Mais comment cela marche, au juste ? Il existe des comités de classification et une commission de classification. Les comités visionnent les films. Ils sont composés d'au moins 3 membres, tous nommés par le ministre de la culture. Les membres de ces comités sont assez librement définis. Cela doit être des personnes représentatives de la société. On doit y trouver des représentants de la jeunesse, des experts, des associations représentées, etc. Ils regardent les films et proposent une classification. Donc, la commission de classification ne doit être saisie que des cas compliqués. S'il y a un partage et qu'une partie des membres du comité souhaite limiter alors l'affaire remonte jusqu'à la commission qui va alors trancher et proposer au ministre. C'est un enjeu économique important. On peut tout à fait faire un recours devant le juge administratif pour contester le classement d'un film. Généralement on fait cela en référé suspension. Ici, l'association promouvoir, qui défend les principes de la famille traditionnelle, fait beaucoup de référé suspension en la matière. Elle a fait rendre des dizaines et des dizaines de jugements et d'arrêts sur les visas d'exploitation. Référé devant le tribunal administratif de Paris, 3 mars 2015 : concerne le film 50 nuances de Grey, l'association attaque le visa d'exploitation au moins de 12 ans. Le tribunal administratif rejette en considérant qu'il n'y a ni urgence ni doute sérieux sur la légalité. L'urgence, est souvent appréhendée sous un angle extra économique. Elle n'est pas retenue si la compensation financière peut être retenue.
III. Les différents types de visas et leur évolution
Le code du cinéma précise les différentes catégories qui existent au sein de l'article R.211-12 du Code du cinéma :
- Visa tout public ;
- Interdiction de représentation aux mineurs de 12 ans ;
- Interdiction de représentation aux mineurs de 16 ans ;
- Interdiction de représentation aux mineurs de 18 ans ;
- Interdiction de représentation aux mineurs de 18 ans avec inscription de l'oeuvre sur une liste spéciale (la liste des films à caractère pornographique ou d'incitation à la violence).

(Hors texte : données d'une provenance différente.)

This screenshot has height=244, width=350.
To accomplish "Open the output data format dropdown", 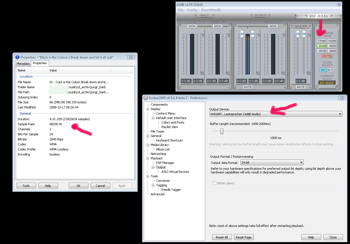I will (272, 162).
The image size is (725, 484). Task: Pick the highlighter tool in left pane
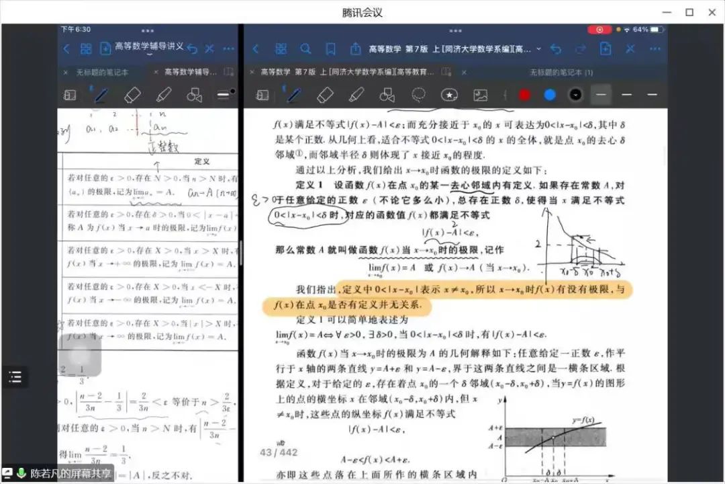tap(163, 95)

Cette liste a évolué au fil du temps. Pendant longtemps il n'y avait pas de catégories d'interdiction aux moins de 18 ans. On passait directement d'interdiction de représentation aux mineurs de 16 ans à l'inscription sur la liste. Cela posait des difficultés car le classement X engendre des répercussions économiques très importantes : il y avait une taxe spécifique sur ces films, pas de TVA réduite, aucune aide, interdiction de diffusion dans les cinémas classiques.
Le problème s'est posée pour le film « Baise-moi ». C'est un film qui d'après son résumé officiel mêle des scènes de sexe non simulées à une enquête policière de grandes violences. Ce film va immédiatement engendrer un grand débat juridique. En 2000, lorsque le film sort il est immédiatement attaqué par l'association Promouvoir qui considère que le visa d'exploitation n'est pas adapté (visa d'interdiction aux moins de 16 ans). Le comité n'était pas d'accord, la commission elle-même a fait l'objet d'un partage de voix, mais finalement la majorité de la commission a fait la proposition de classer le film moins de 16 ans. C'est un film qui n'est pas un film pornographique. C'est un film qui raconte une histoire et qui a une vocation d'expression, en traduisant un ouvrage d'une auteure reconnue (bien que contestée). Le Conseil d'Etat va rendre son ordonnance référé le 30 juin 2000 et va annuler le visa d'exploitation en le trouvant inadapté. Deuxième arrêt en 2002, le Conseil d'Etat considère que le classement -18 ans est suffisant, il n'y a pas besoin de classer en film pornographique.